HOW TO COMPLETE THIS TASK: The answer must be every line of the records below that holds the word "Zwembad".

SUPPLIED MATERIAL:
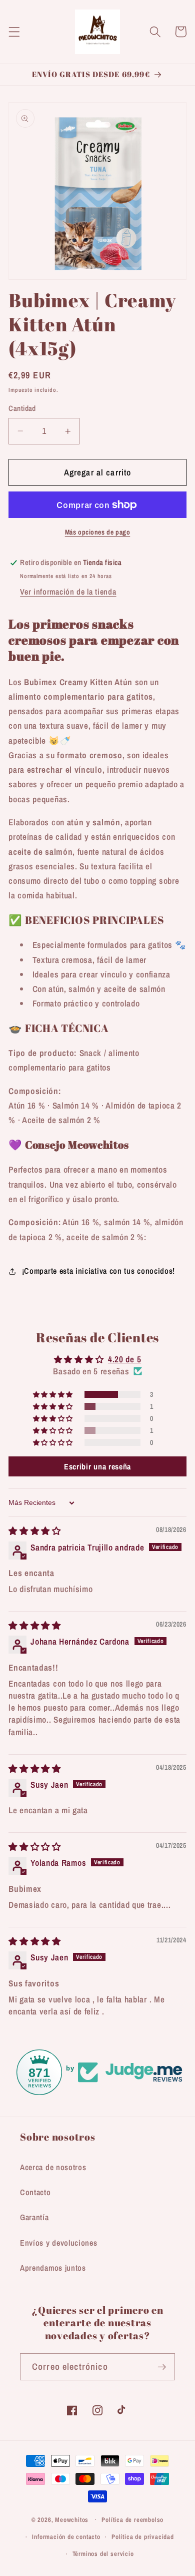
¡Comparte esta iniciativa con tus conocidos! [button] (98, 1270)
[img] (34, 1530)
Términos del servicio (103, 2553)
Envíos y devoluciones (59, 2242)
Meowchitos (71, 2519)
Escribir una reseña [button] (97, 1466)
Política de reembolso (133, 2519)
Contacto (35, 2192)
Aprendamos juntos (53, 2267)
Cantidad (22, 408)
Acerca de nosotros (53, 2167)
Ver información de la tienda (68, 591)
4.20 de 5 (124, 1359)
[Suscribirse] (161, 2366)
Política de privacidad (143, 2536)
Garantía (34, 2217)
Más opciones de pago (97, 532)
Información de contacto (66, 2536)
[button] (14, 32)
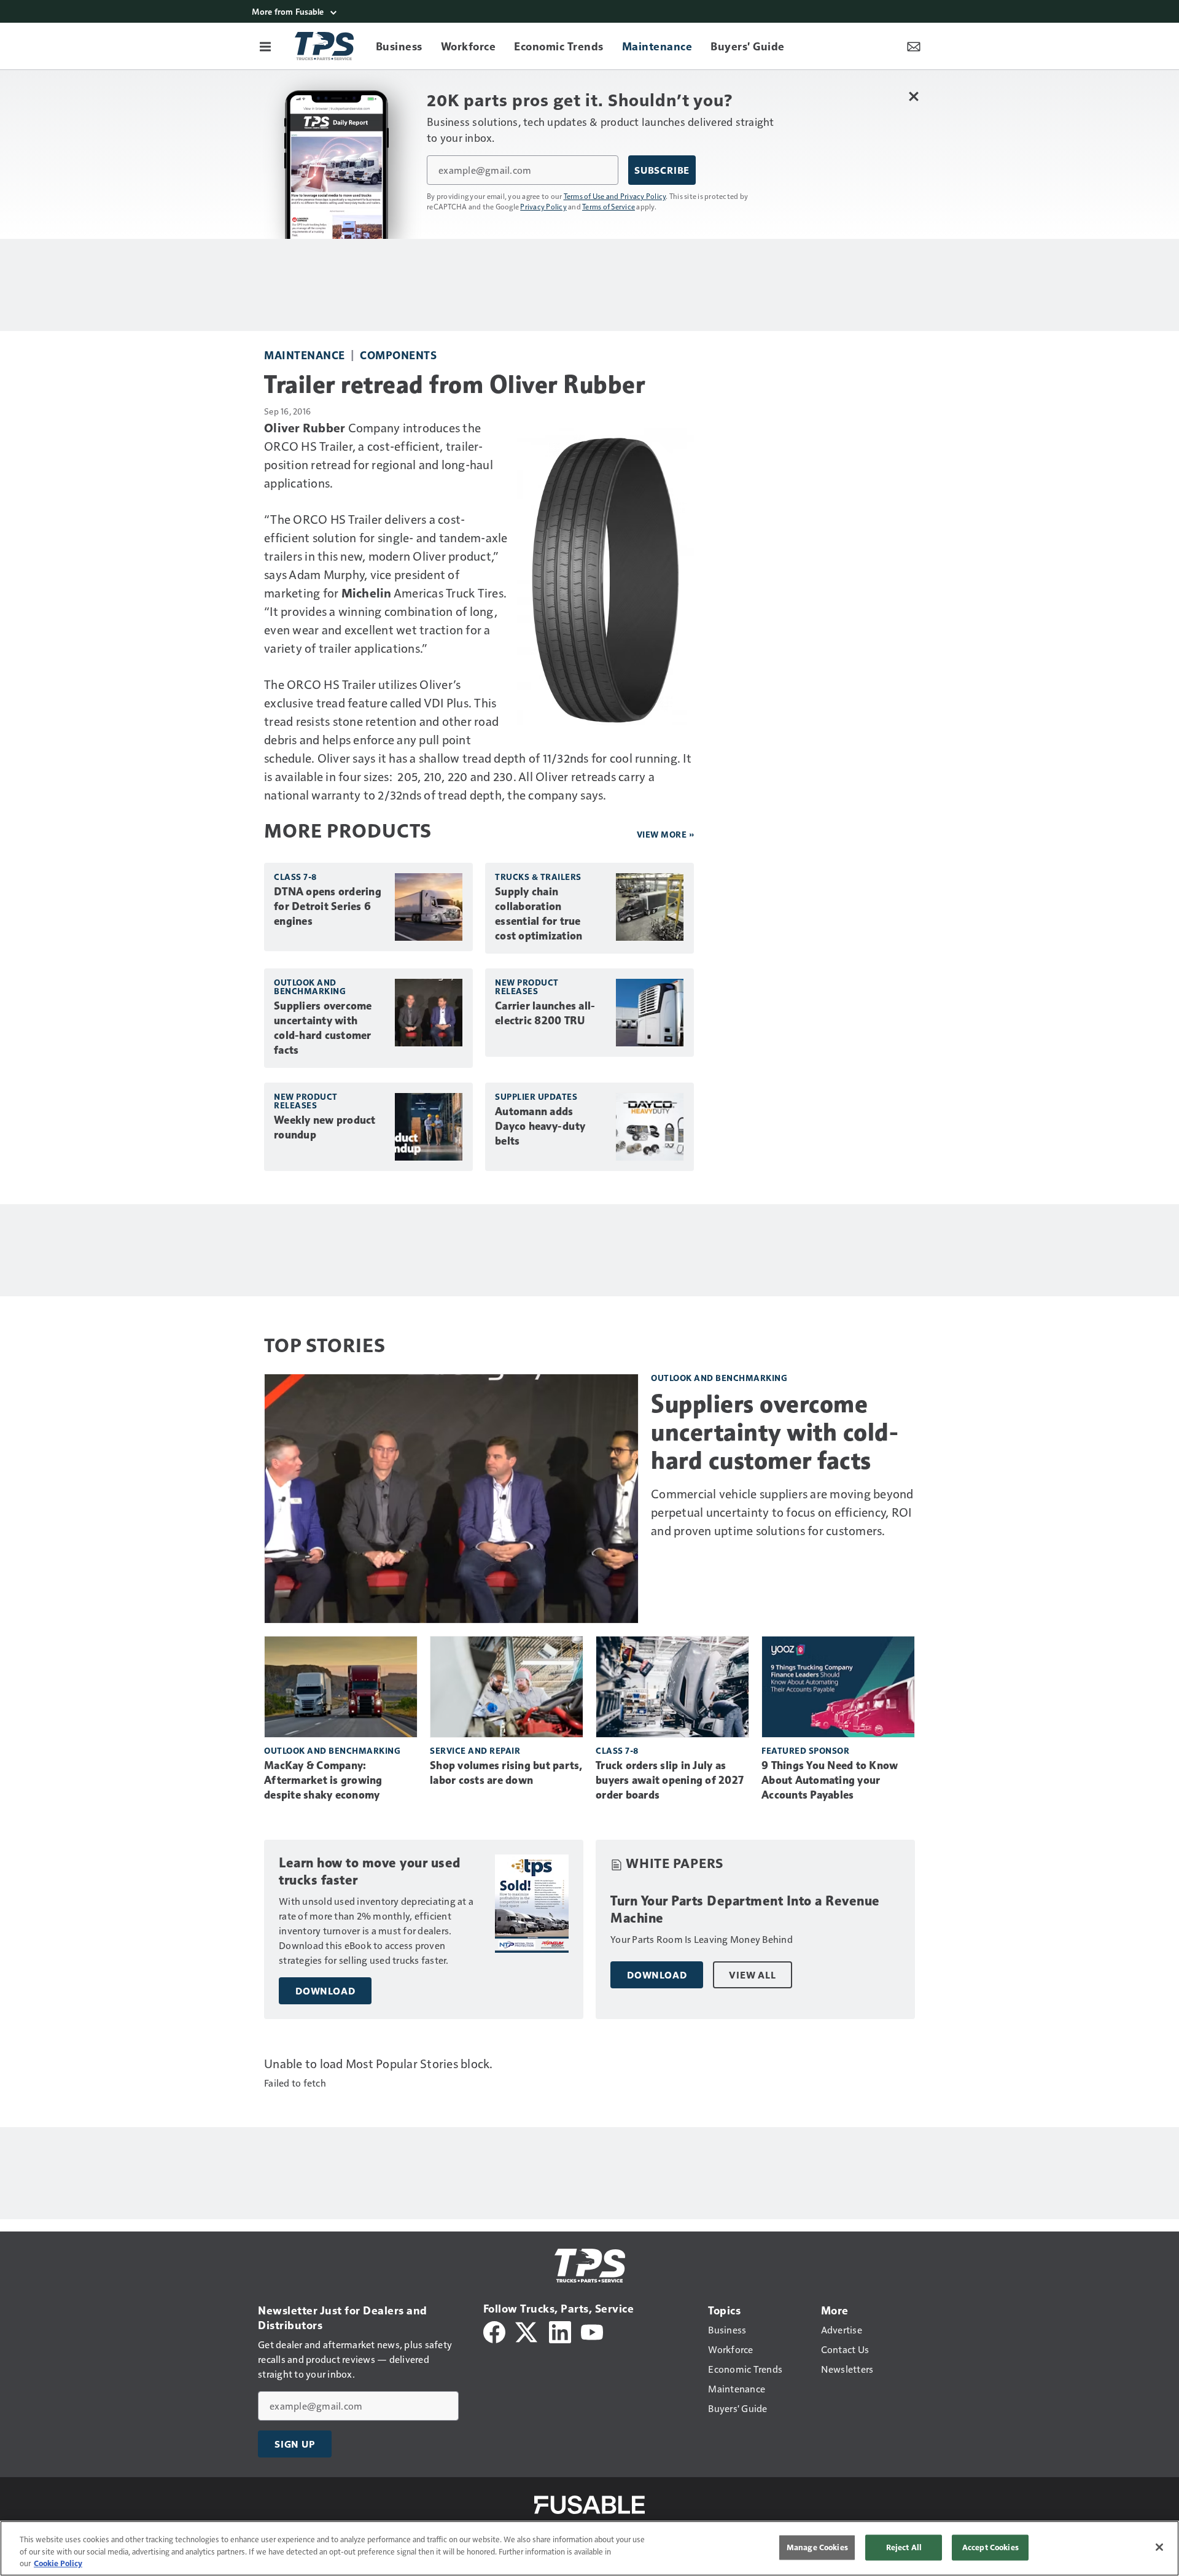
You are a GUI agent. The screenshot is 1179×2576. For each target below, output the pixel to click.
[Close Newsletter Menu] (913, 96)
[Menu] (265, 46)
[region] (589, 2548)
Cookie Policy (58, 2563)
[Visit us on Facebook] (494, 2330)
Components (398, 355)
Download (325, 1991)
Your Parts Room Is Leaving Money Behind (701, 1938)
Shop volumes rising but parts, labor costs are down (506, 1773)
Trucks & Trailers (538, 876)
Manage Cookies (817, 2547)
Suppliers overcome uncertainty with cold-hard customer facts (323, 1028)
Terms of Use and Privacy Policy (615, 196)
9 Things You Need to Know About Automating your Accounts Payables (829, 1780)
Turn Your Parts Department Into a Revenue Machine (745, 1909)
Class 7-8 (295, 876)
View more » (666, 834)
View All (752, 1975)
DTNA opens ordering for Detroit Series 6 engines (327, 906)
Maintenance (304, 355)
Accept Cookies (990, 2547)
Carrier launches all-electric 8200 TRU (545, 1013)
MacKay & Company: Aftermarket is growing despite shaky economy (323, 1780)
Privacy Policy (543, 206)
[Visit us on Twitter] (527, 2330)
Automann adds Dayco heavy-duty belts (540, 1126)
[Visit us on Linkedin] (560, 2330)
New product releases (527, 986)
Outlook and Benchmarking (310, 986)
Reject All (904, 2547)
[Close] (1159, 2547)
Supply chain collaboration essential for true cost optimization (538, 914)
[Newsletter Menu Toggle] (913, 46)
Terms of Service (608, 206)
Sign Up (294, 2444)
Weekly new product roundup (325, 1127)
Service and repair (475, 1750)
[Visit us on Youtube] (592, 2330)
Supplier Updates (536, 1096)
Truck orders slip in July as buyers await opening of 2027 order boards (670, 1780)
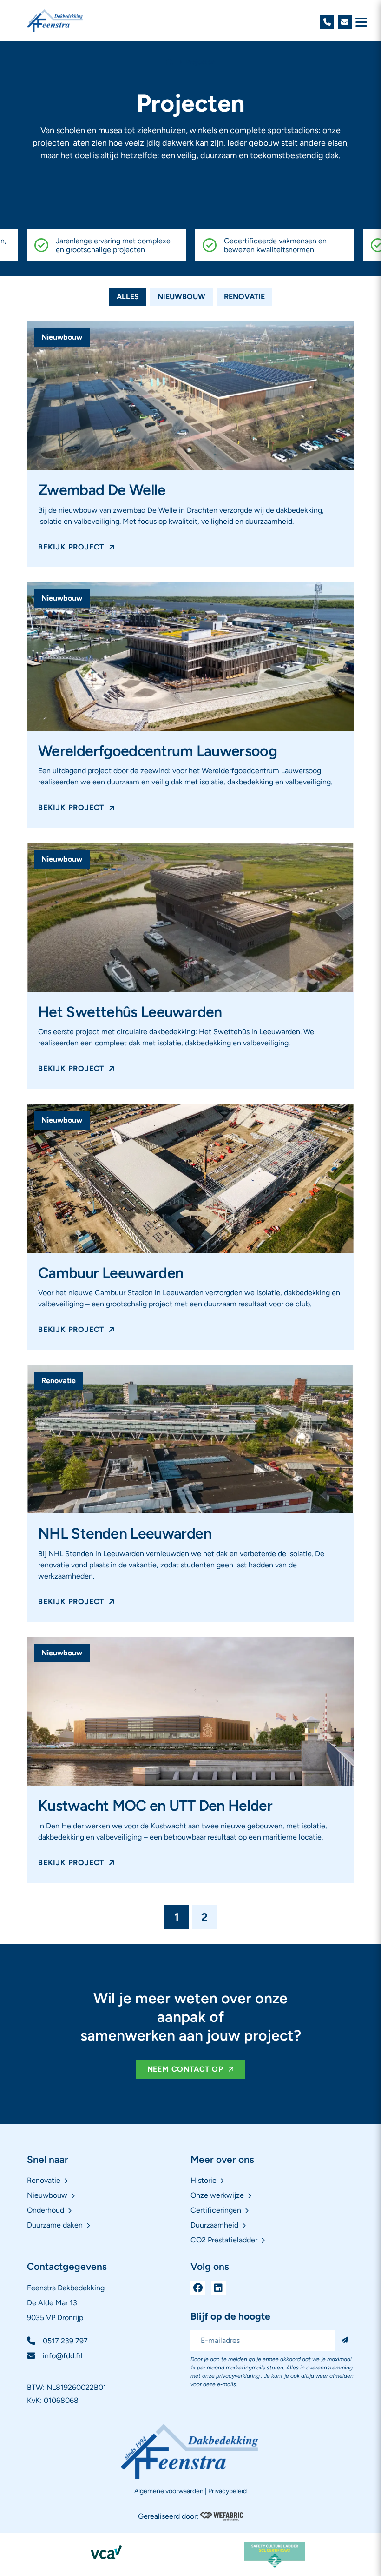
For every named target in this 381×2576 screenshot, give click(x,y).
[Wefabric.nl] (221, 2516)
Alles (128, 296)
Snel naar (47, 2159)
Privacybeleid (227, 2491)
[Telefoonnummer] (327, 22)
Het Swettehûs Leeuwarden (130, 1012)
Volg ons (209, 2267)
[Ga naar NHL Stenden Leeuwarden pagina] (190, 1439)
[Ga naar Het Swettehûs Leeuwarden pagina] (190, 917)
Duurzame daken (55, 2225)
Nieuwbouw (181, 296)
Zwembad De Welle (102, 490)
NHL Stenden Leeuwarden (124, 1533)
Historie (203, 2180)
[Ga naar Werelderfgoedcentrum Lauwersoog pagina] (190, 656)
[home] (55, 20)
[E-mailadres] (345, 22)
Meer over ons (222, 2159)
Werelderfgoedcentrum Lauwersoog (157, 751)
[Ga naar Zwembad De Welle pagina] (190, 395)
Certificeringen (215, 2210)
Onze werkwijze (217, 2195)
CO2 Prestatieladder (223, 2240)
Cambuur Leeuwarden (110, 1273)
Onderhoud (45, 2210)
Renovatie (244, 296)
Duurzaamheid (214, 2225)
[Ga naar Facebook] (197, 2288)
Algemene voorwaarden (169, 2491)
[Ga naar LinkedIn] (218, 2288)
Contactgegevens (67, 2267)
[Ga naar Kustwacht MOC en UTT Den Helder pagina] (190, 1711)
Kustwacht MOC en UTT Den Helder (155, 1805)
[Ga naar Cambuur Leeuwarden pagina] (190, 1178)
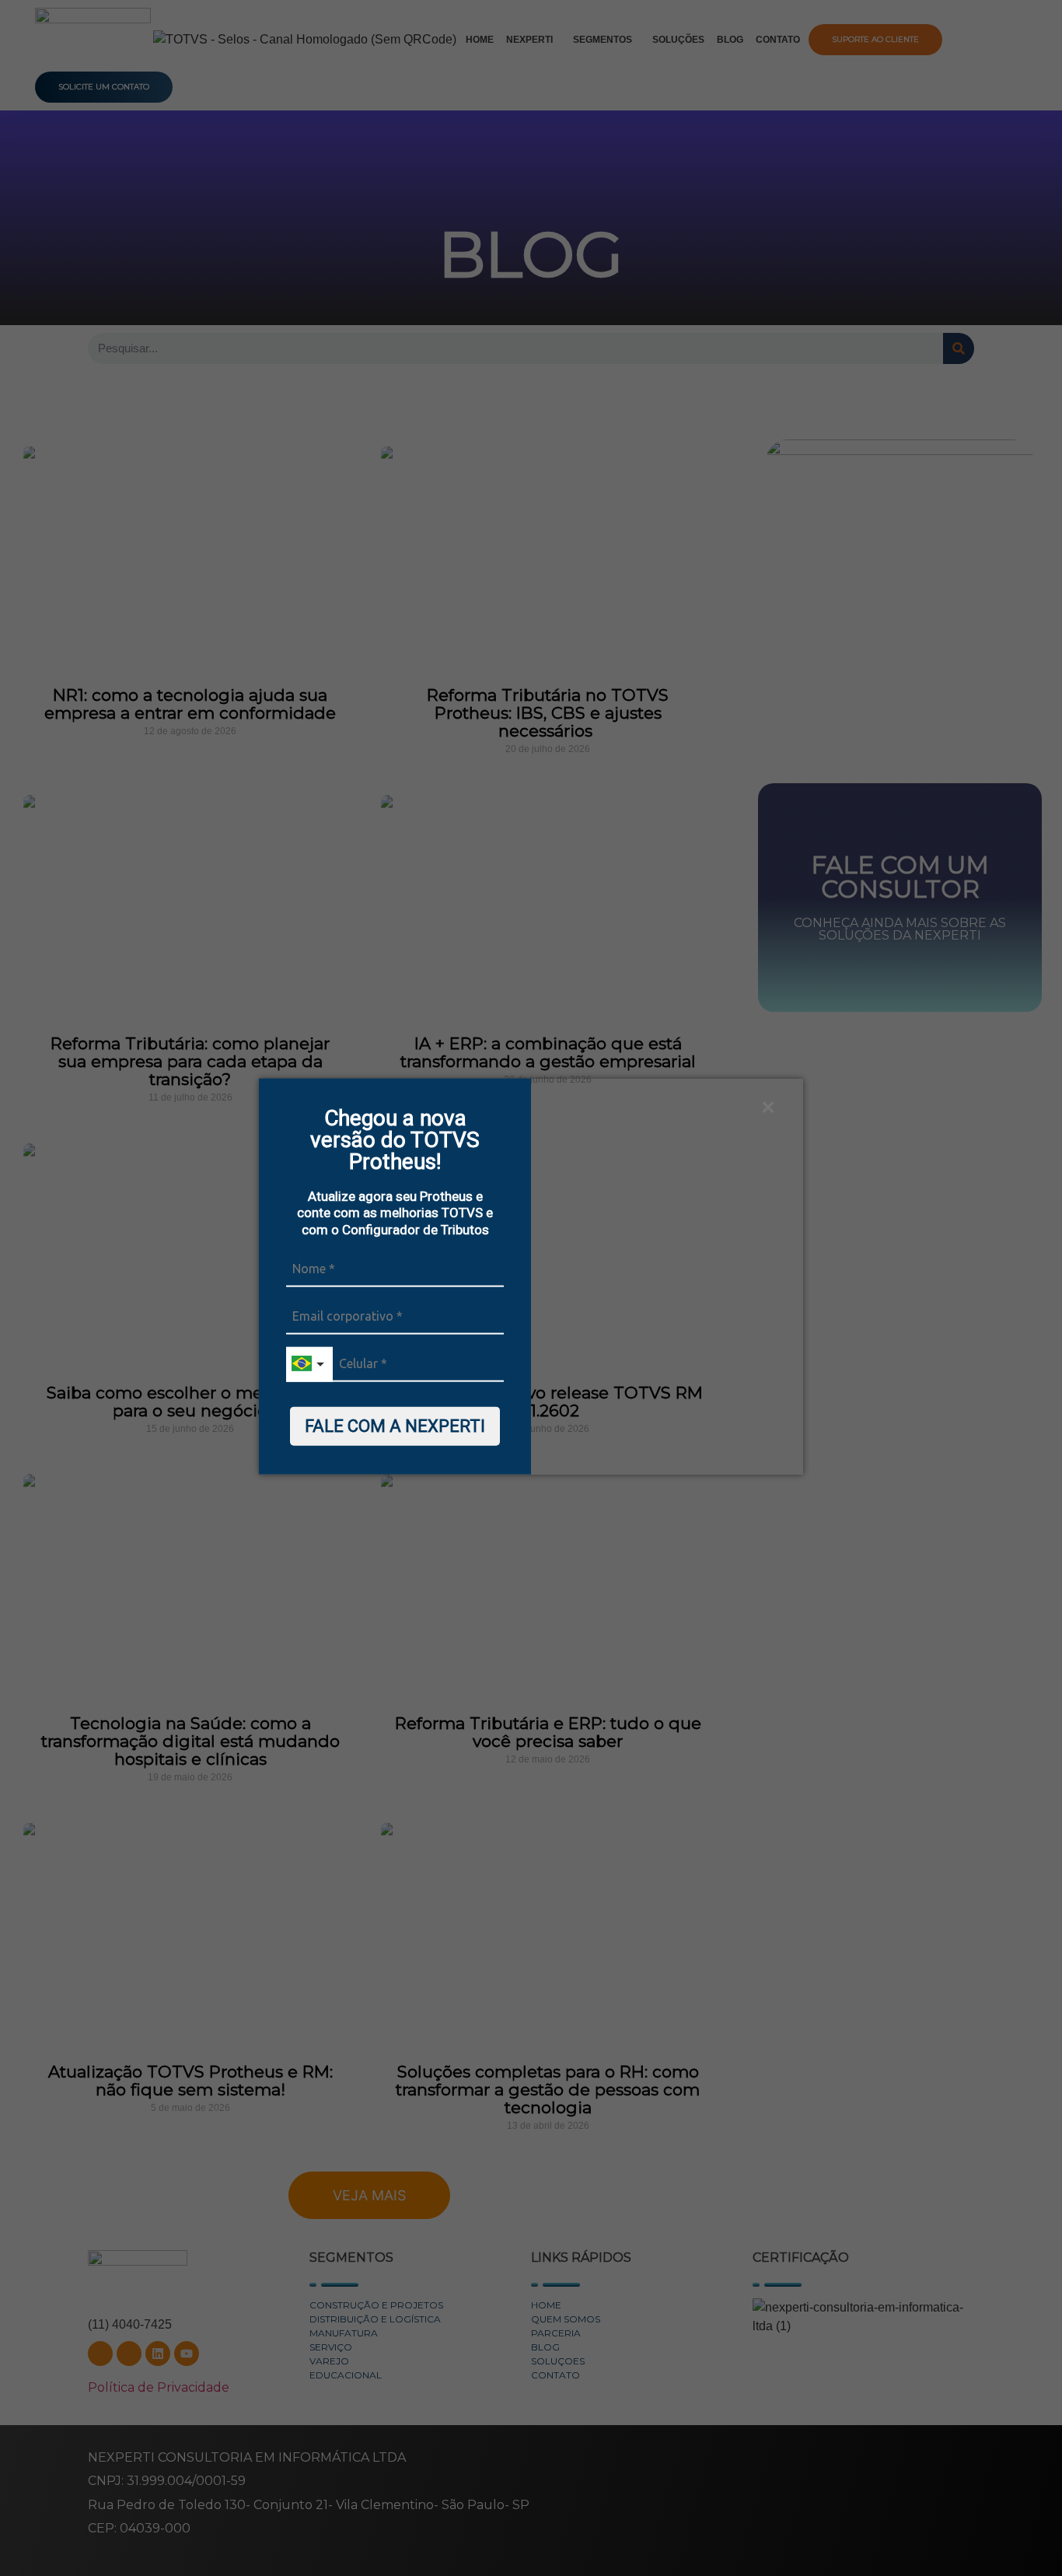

SOLUTION TO THIS EXERCISE:
Zwembad De Welle (102, 490)
[Ga naar Zwembad De Welle pagina] (190, 395)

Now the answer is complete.